Die „simulierte“ Besetzung des Lastwagens mit zwei Fahrern, die sich dann vor den Augen des Gesetzes am Steuer abwechseln, laufe rechtlich unter der Überschrift „Fälschung beweiserheblicher Daten“. Bereits den Betriebsprüfern sei aufgefallen, dass es in vielen Fällen wohl tatsächlich nur Einzelfahrer gegeben habe, was dann die weiteren Ermittlungen und die Durchsuchungen zur Folge hatte.

Polizei und Staatsanwaltschaft sprechen von „erheblichen Unregelmäßigkeiten“

Dabei stellten die Beamten unter anderem auch Dokumente und Mobiltelefone neben den elektronischen Speichermedien für die Fahrtenschreiber sicher.
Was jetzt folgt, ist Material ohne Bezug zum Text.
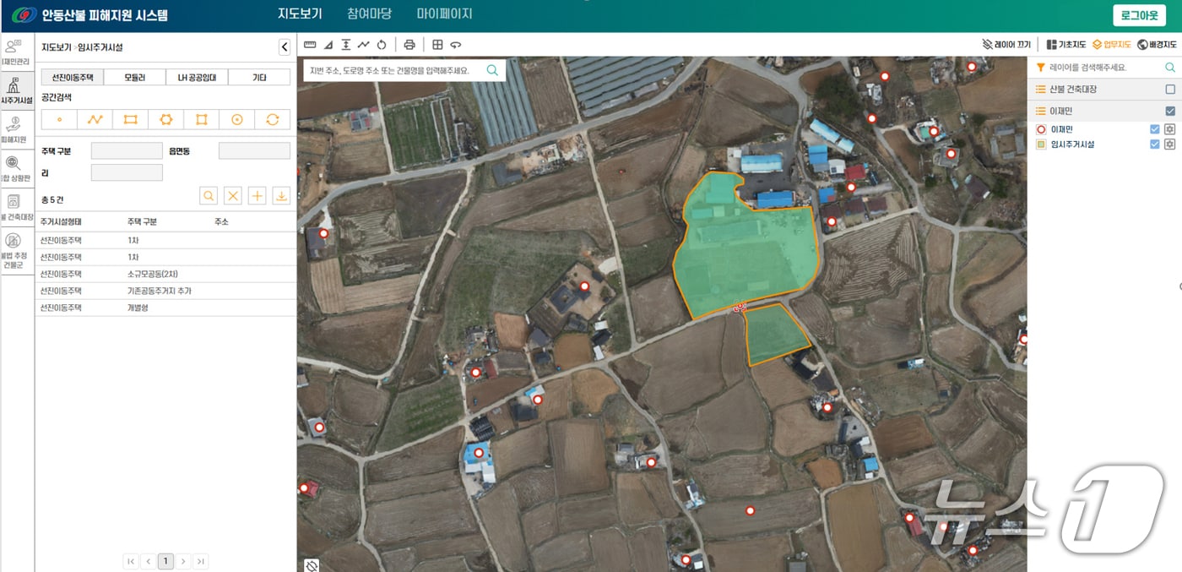This screenshot has width=1182, height=572.
Task: Select the ruler distance measure tool
Action: [310, 45]
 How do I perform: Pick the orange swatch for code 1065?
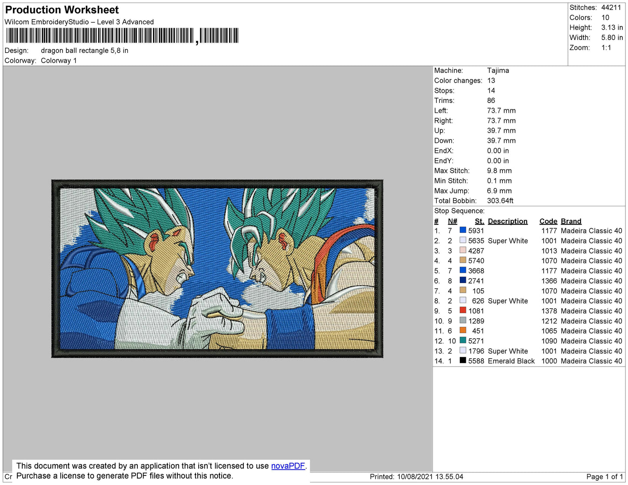(463, 330)
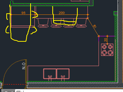Pick the upper-left burner of the stove
Screen dimensions: 123x92
pyautogui.click(x=104, y=47)
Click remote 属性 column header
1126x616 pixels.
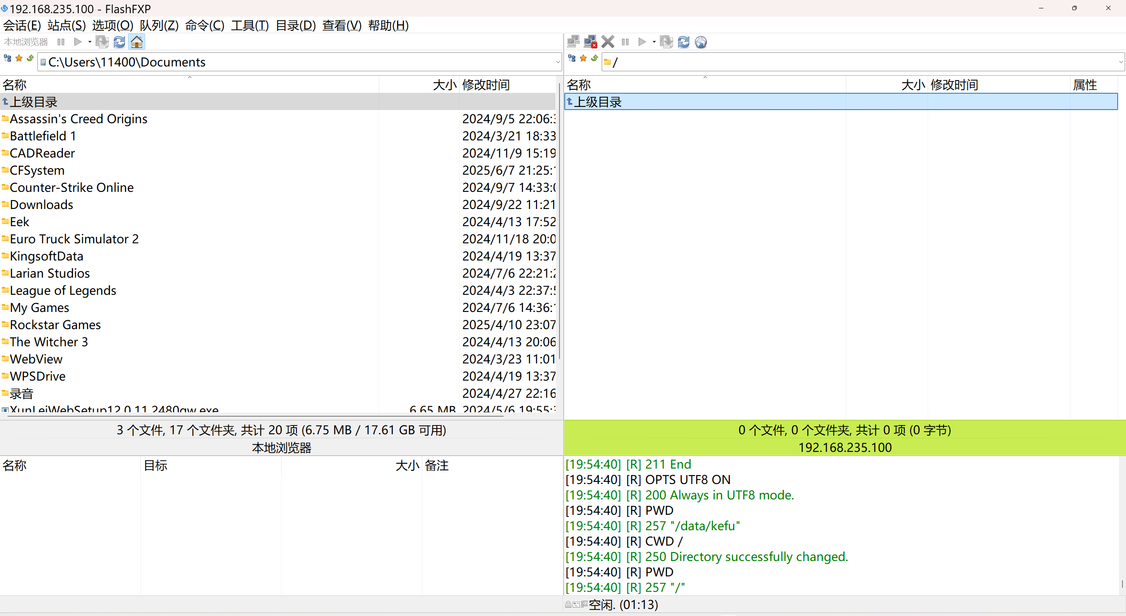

Polizei und Staatsanwaltschaft sprachen am Donnerstag von „erheblichen Unregelmäßigkeiten“, die Anklagebehörde habe Ermittlungen gegen den Inhaber und den ehemaligen Verkehrsleiter eines Unternehmens eingeleitet.

Ob es zwischen den beiden Betrieben Verbindungen gibt und welcher Art diese waren, konnte die Polizei am Donnerstag auf Nachfrage nicht sagen.